In the text on the contraceptive pill, why does taking the pill orally increase the risk of clots?

==== Extract to read

Many people also use the pill for reasons other than birth control: to manage acne, heavy periods, premenstrual syndrome (PMS) and conditions like endometriosis or polycystic ovary syndrome (PCOS).

Some side effects have been well documented, including breast tenderness, bloating, headaches and nausea. While rare, there are also more serious health risks, including strokes, myocardial infarction, and blood clots. Because the pill is taken orally, the hormones have to travel around the entire body, which increases the risk of clots. This is less of a risk with localised contraceptives, like IUDs.

“The thing about the pill is we have incredible safety data over decades and decades, so in fact, we know exactly what the minor risks and potential side effects are,” says Dr Catriona Melville, director of clinical excellence at MSI Australia, the reproductive health service formerly known as Marie Stopes International.

“I certainly wouldn’t want to paint something like the pill as the enemy.”

========
==== Given data

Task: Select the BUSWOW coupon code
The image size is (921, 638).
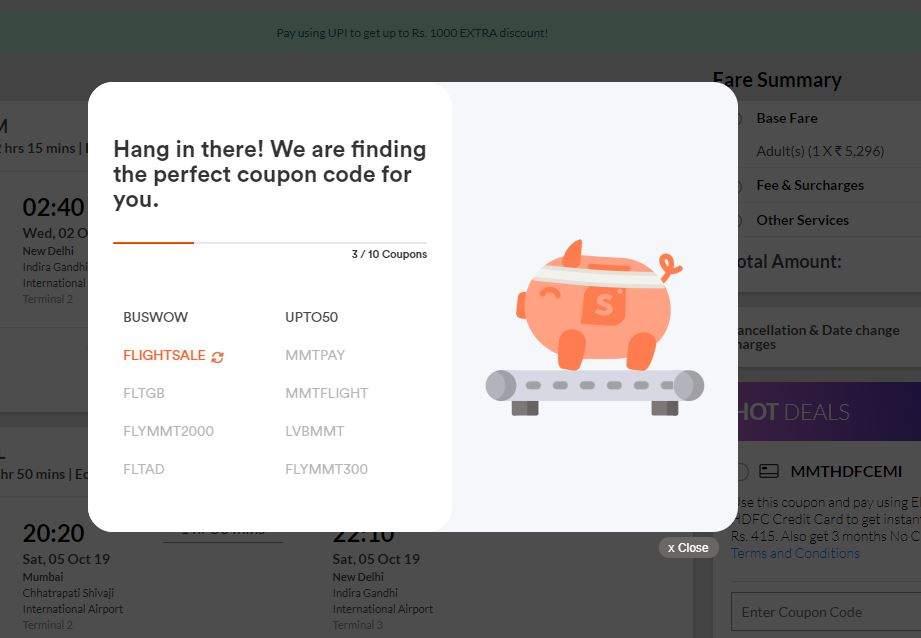Action: (x=156, y=317)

========

» Answer for the task:
Because the hormones have to travel around the entire body.